Examples of these reactions include the reaction of benzoic acid and ethylamine to form N-ethylbenzamide and the reaction of ethylamine with succinic anhydride to produce 1-ethylpyrrolidine-2,5-dione and N1,N4-diethylsuccinamide.
When ethylamine reacts with a lactone, a lactam is formed; for example, 1-ethyl-2-pyrrolidone is prepared from ethylamine and γ-butyrolactone.
The reaction of ethylamine with benzenesulfonyl chloride (Hinsberg test) forms the alkali-soluble N-ethyl benzenesulfonamide.
Depending on the reaction conditions, aldehydes and ketones react with ethylamine to form imines (Schiff bases) or enamines; these products can be hydrogenated to give more highly alkylated amines. Aldehydes generally react faster than ketones. A common example is the reaction of ethylamine and cyclopentanone to produce N-ethylcyclopentanimine.
Ethylcyclohexylamine, an important amine used in many industries, is produced by the reaction of ethylamine with cyclohexanone followed by hydrogenation.
Ethylamine reacts with epoxides to give a mixture of mono- and dioxyethyl derivatives.
The reaction of ethylamine with alkyl halides and dialkyl sulfates produces a mixture of secondary and tertiary amines and quaternary ammonium compounds. One example is the reaction of ethylamine and methyl iodide to form a mixture of N-methylethanamine, N,N-dimethylethanamine and N,N,N-trimethylethyl ammonium iodide.
The reaction of phosgene with ethylamine leads first to the formation of ethylcarbamic chloride; subsequent elimination of the hydrogen chloride gives isocyanatoethane. Excess ethylamine then reacts with isocyanatoethane to produce 1,3-diethylurea.
Ethylamine reacts with chloroform under basic conditions (potassium or sodium hydroxide) to form ethylisonitrile.
The addition of ethylamine to acrylonitrile forms 3-(ethylamino)propanenitrile, which can be readily hydrogenated to the coresponding N-ethyl-1,3-propanediamine.
The oxidation of ethylamine with hydrogen peroxide using tungsten-doped zeolites as catalysts produces acetaldehyde oxime.
The dehydrogenation of ethylamine produces acetonitrile.
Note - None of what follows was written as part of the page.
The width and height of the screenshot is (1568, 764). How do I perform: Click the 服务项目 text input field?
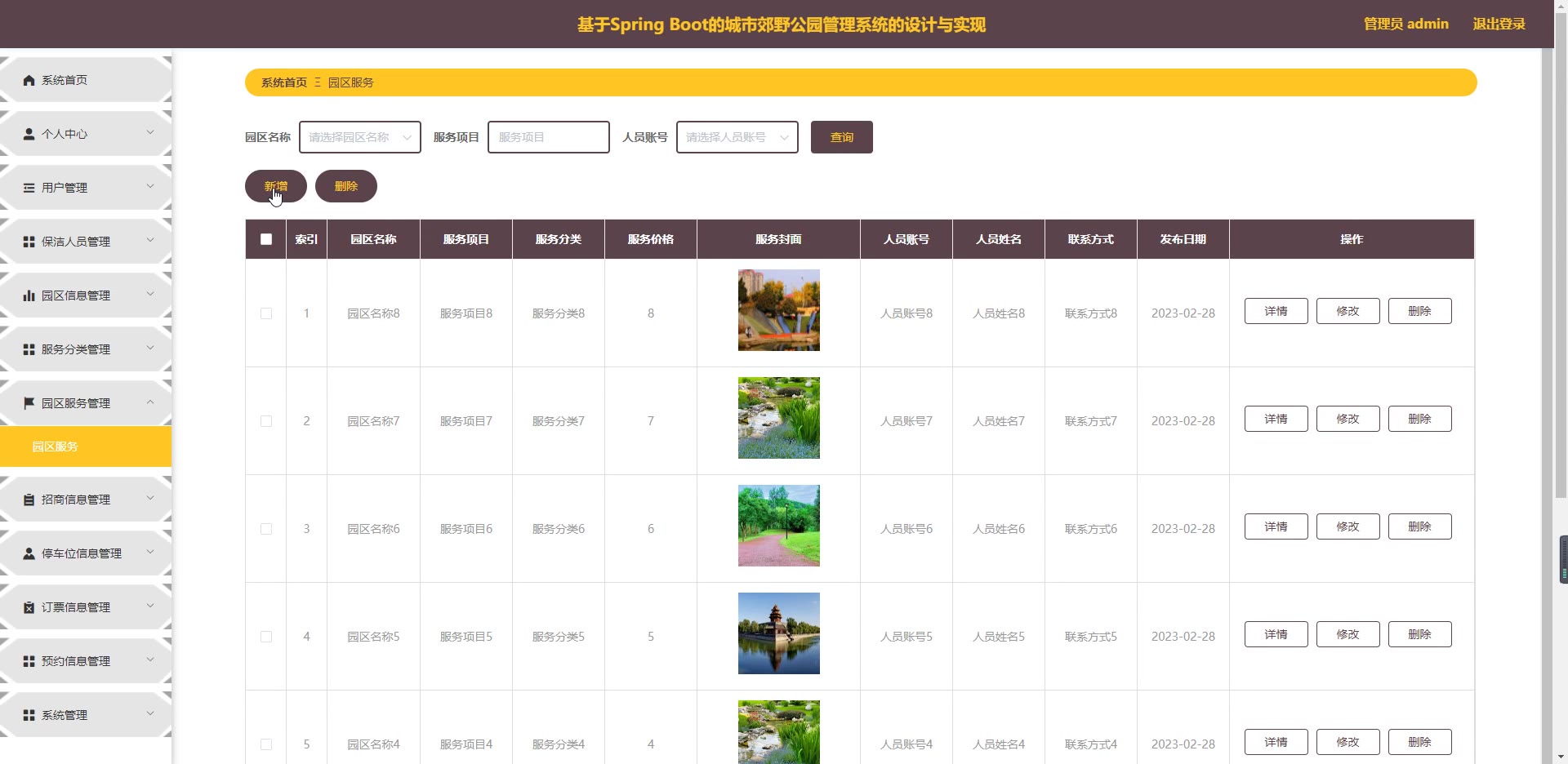(x=548, y=137)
3. Production of Ethylamine
3.1. Production of Ethylamine from Ammonia and Ethanol
The catalytic reaction of ethanol with ammonia is the predominant method for ethylamine synthesis. This process concurrently generates diethylamine and triethylamine as byproducts due to the reactivity of ethylamine with ethanol.
a) Vaporizer; b) Heat exchanger; c) Superheater; d) Catalytic converter; e) Product cooler; f) Gas separator; g) Ammonia column; h) Monoethylamine column; i) Diethylamine column; j) Decanter; k) Triethylamine column
While the initial conversion of ethanol to ethylamine is nearly energy-neutral, the formation of secondary and tertiary amines is exothermic, which favors their thermodynamic production. Reaction conditions, including temperature, ammonia excess, and residence time, influence product distribution.
Historically, dehydration catalysts (e.g., alumina, silica) were used, but recently, metal-based catalysts have become predominant. Nickel, cobalt, copper, and iron catalysts are commonly employed, with platinum and palladium being less selective due to potential C-C or C-N bond cleavage during the reaction.
Promoters such as silver, zinc, indium, manganese, molybdenum, and alkali metals enhance catalyst performance. These active components are typically supported on alumina, silica, or zirconia, with zeolites showing higher selectivity for primary amine.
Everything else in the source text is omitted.